IHRE AUFGABE
Schreiben Sie das gesamte folgende Material Zeile für Zeile unverändert ab.

Datensätze zur Elementsuche
┌──

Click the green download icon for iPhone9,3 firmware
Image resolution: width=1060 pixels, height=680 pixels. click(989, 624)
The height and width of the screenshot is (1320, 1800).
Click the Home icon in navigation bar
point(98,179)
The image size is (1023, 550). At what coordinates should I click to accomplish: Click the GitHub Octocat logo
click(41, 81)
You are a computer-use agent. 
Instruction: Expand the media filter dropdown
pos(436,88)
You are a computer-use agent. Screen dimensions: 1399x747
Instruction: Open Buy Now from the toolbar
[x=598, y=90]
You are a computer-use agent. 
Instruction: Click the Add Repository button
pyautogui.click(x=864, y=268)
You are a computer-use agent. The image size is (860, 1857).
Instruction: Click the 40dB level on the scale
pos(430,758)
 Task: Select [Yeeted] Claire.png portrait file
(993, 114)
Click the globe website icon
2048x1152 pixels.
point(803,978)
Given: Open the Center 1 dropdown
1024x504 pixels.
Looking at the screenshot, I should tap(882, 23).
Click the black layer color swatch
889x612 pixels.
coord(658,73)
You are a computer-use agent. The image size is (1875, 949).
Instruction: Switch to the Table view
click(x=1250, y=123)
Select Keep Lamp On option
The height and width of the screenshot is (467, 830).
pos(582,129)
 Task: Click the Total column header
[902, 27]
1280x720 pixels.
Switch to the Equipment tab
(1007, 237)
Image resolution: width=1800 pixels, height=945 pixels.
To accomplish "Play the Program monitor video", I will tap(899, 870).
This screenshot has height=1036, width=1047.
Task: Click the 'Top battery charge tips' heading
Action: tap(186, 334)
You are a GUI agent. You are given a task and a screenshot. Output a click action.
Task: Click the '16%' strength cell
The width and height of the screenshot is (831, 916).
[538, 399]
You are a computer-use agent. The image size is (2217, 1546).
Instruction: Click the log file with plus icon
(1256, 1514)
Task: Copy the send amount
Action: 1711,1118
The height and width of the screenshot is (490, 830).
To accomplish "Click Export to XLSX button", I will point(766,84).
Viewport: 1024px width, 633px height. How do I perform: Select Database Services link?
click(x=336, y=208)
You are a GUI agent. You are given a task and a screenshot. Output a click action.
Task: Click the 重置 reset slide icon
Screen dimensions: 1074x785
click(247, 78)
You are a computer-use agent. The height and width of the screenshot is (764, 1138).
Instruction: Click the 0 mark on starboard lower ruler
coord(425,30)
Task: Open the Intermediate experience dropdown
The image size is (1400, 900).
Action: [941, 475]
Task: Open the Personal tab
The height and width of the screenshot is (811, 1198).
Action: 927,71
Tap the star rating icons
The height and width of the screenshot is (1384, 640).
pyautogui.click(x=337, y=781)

└──

ERGEBNIS DER AUFGABE
Click the green download icon for iPhone9,3 firmware
Image resolution: width=1060 pixels, height=680 pixels. click(989, 624)
The height and width of the screenshot is (1320, 1800).
Click the Home icon in navigation bar
point(98,179)
The image size is (1023, 550). At what coordinates should I click to accomplish: Click the GitHub Octocat logo
click(41, 81)
You are a computer-use agent. 
Instruction: Expand the media filter dropdown
pos(436,88)
You are a computer-use agent. Screen dimensions: 1399x747
Instruction: Open Buy Now from the toolbar
[x=598, y=90]
You are a computer-use agent. 
Instruction: Click the Add Repository button
pyautogui.click(x=864, y=268)
You are a computer-use agent. The image size is (860, 1857).
Instruction: Click the 40dB level on the scale
pos(430,758)
 Task: Select [Yeeted] Claire.png portrait file
(993, 114)
Click the globe website icon
2048x1152 pixels.
point(803,978)
Given: Open the Center 1 dropdown
1024x504 pixels.
Looking at the screenshot, I should tap(882, 23).
Click the black layer color swatch
889x612 pixels.
coord(658,73)
You are a computer-use agent. The image size is (1875, 949).
Instruction: Switch to the Table view
click(x=1250, y=123)
Select Keep Lamp On option
The height and width of the screenshot is (467, 830).
pos(582,129)
 Task: Click the Total column header
[902, 27]
1280x720 pixels.
Switch to the Equipment tab
(1007, 237)
Image resolution: width=1800 pixels, height=945 pixels.
To accomplish "Play the Program monitor video", I will tap(899, 870).
This screenshot has height=1036, width=1047.
Task: Click the 'Top battery charge tips' heading
Action: tap(186, 334)
You are a GUI agent. You are given a task and a screenshot. Output a click action.
Task: Click the '16%' strength cell
The width and height of the screenshot is (831, 916).
[538, 399]
You are a computer-use agent. The image size is (2217, 1546).
Instruction: Click the log file with plus icon
(1256, 1514)
Task: Copy the send amount
Action: 1711,1118
The height and width of the screenshot is (490, 830).
To accomplish "Click Export to XLSX button", I will point(766,84).
Viewport: 1024px width, 633px height. How do I perform: Select Database Services link?
click(x=336, y=208)
You are a GUI agent. You are given a task and a screenshot. Output a click action.
Task: Click the 重置 reset slide icon
Screen dimensions: 1074x785
click(247, 78)
You are a computer-use agent. The height and width of the screenshot is (764, 1138).
Instruction: Click the 0 mark on starboard lower ruler
coord(425,30)
Task: Open the Intermediate experience dropdown
The image size is (1400, 900).
Action: [941, 475]
Task: Open the Personal tab
The height and width of the screenshot is (811, 1198).
Action: 927,71
Tap the star rating icons
The height and width of the screenshot is (1384, 640).
pyautogui.click(x=337, y=781)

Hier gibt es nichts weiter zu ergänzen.